Problem details: Below are some entries; reproduce them exactly and leave every picture out.

Data records:
Start of Block

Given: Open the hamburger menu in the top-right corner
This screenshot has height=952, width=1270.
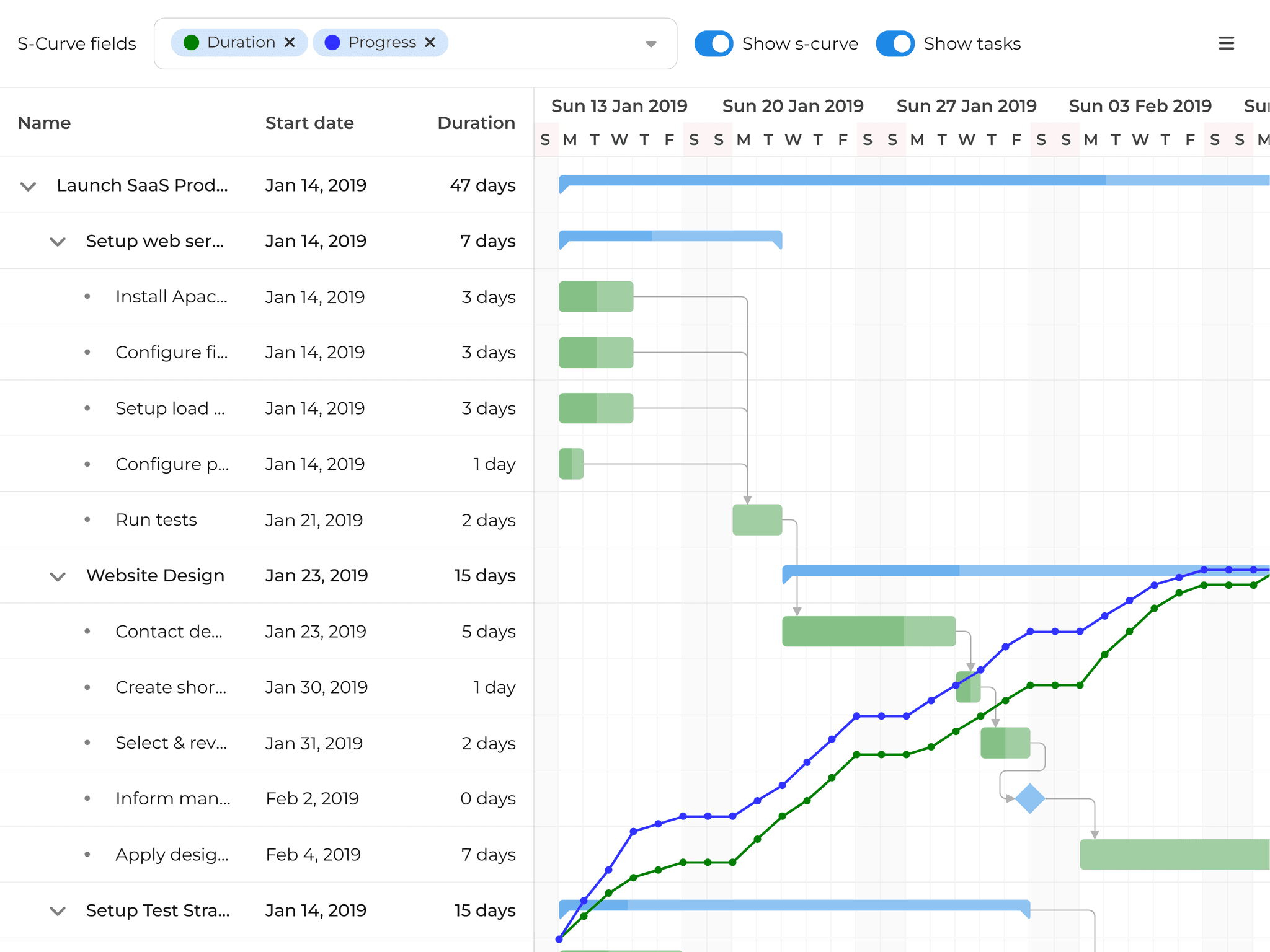Looking at the screenshot, I should tap(1226, 43).
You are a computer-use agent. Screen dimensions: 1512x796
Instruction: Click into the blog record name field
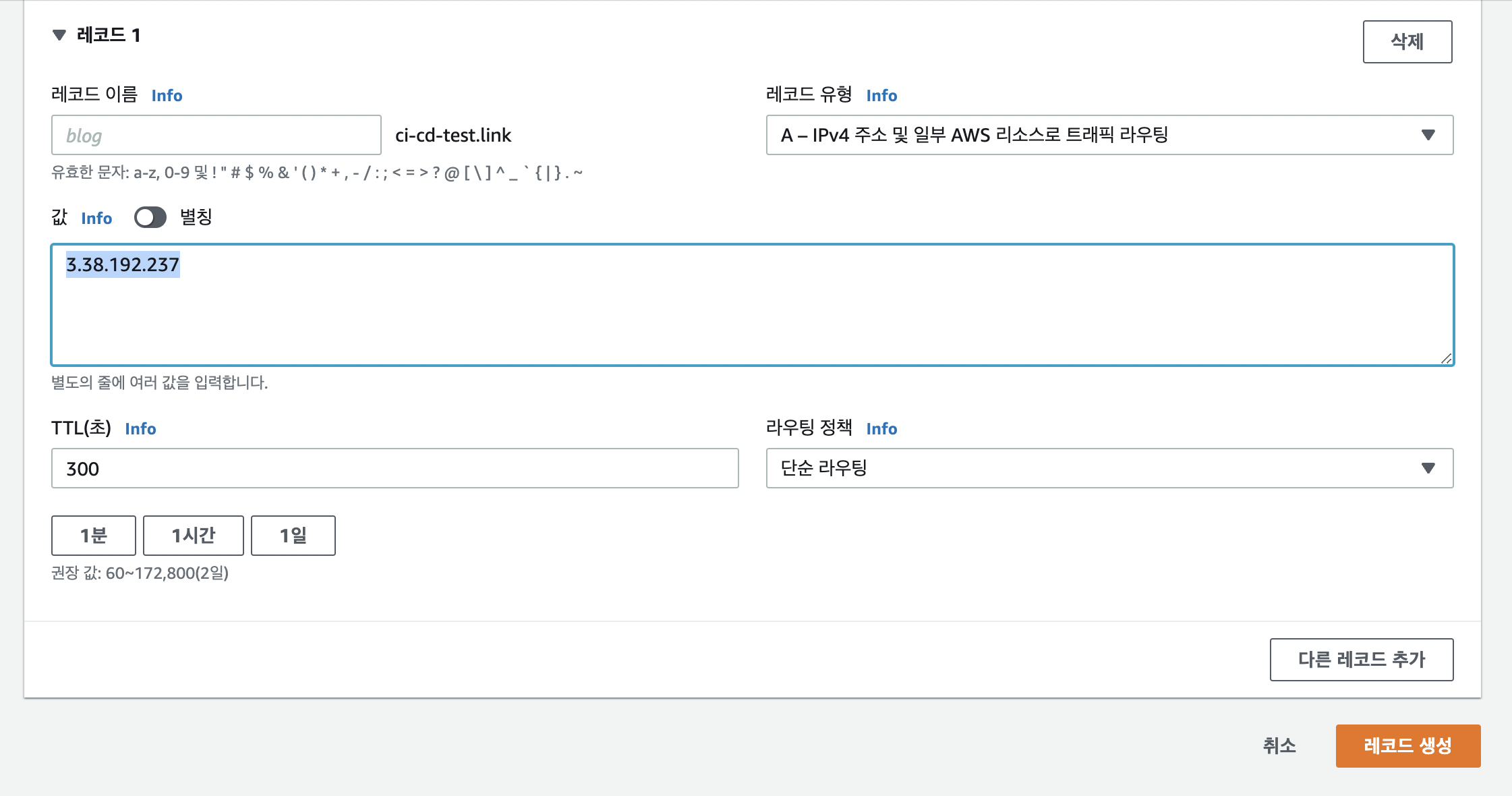[216, 135]
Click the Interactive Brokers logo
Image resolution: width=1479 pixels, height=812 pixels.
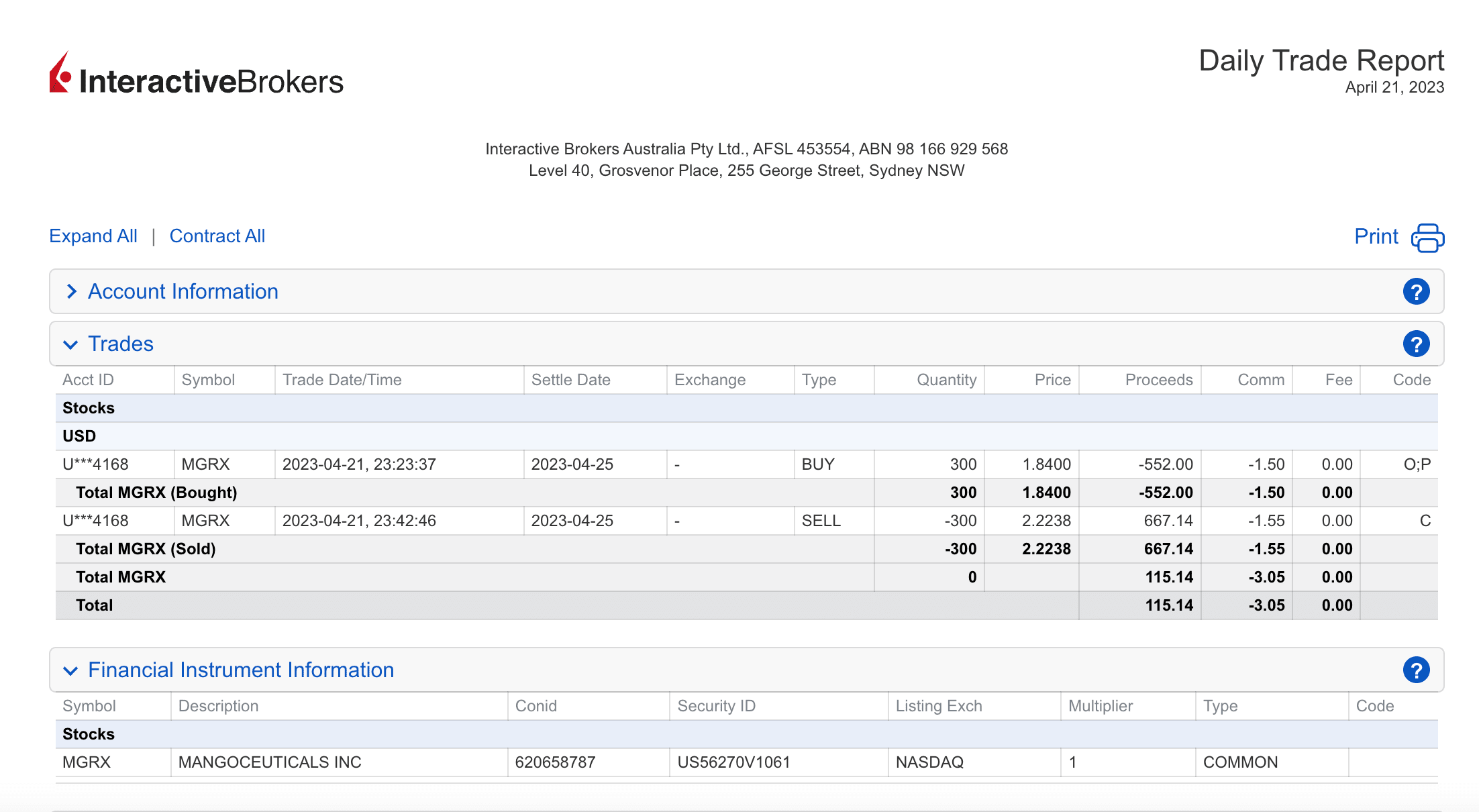pos(196,75)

End of Block

Worked solution:
Given: Open the hamburger menu in the top-right corner
This screenshot has height=952, width=1270.
Looking at the screenshot, I should tap(1226, 43).
You are a computer-use agent. Screen dimensions: 1512x796
Instruction: Click into the blog record name field
[216, 135]
Click the Interactive Brokers logo
Image resolution: width=1479 pixels, height=812 pixels.
pos(196,75)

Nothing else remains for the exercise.